Requirement
All of the data, word for word and free of pictures, is the expected result.

[Collected data entries]
▽
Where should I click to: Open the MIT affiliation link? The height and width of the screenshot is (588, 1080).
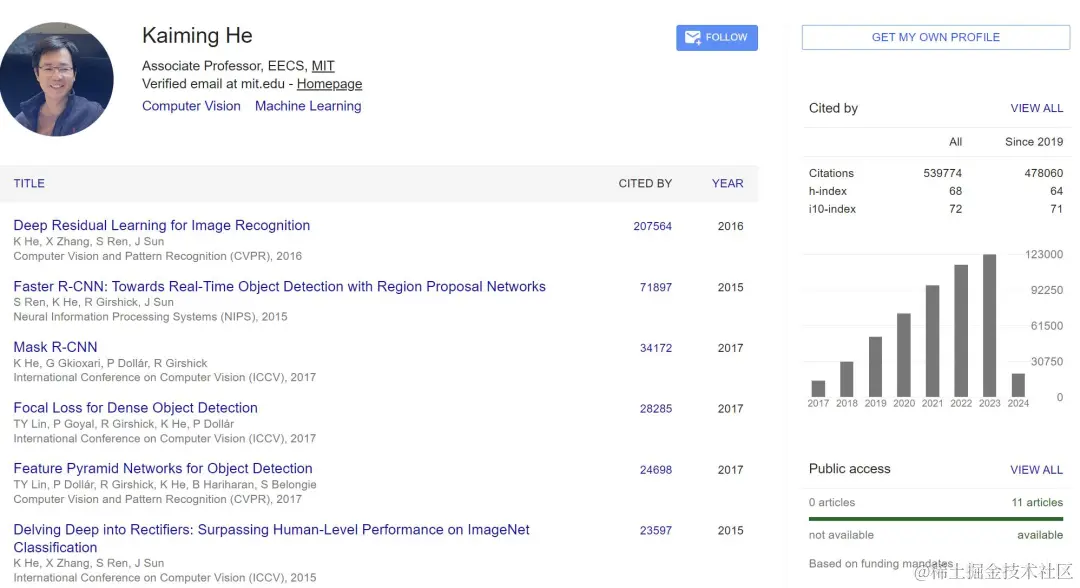click(x=323, y=66)
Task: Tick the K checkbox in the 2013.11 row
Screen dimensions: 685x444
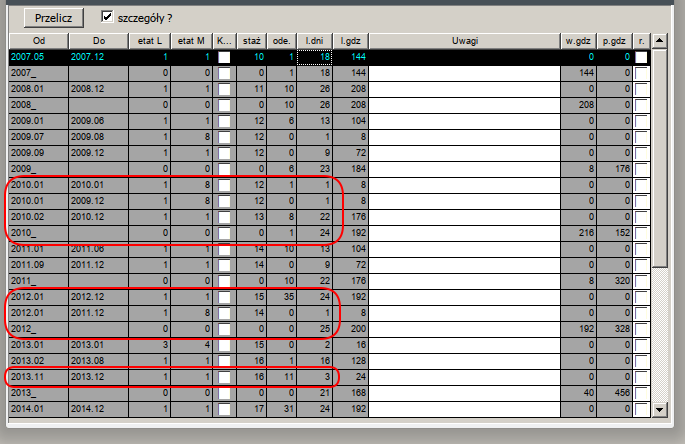Action: coord(224,379)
△
Exercise output
Where should I click to: Open the MIT affiliation link? The height and width of the screenshot is (588, 1080).
click(x=323, y=66)
Task: Tick the K checkbox in the 2013.11 row
Screen dimensions: 685x444
Action: coord(224,379)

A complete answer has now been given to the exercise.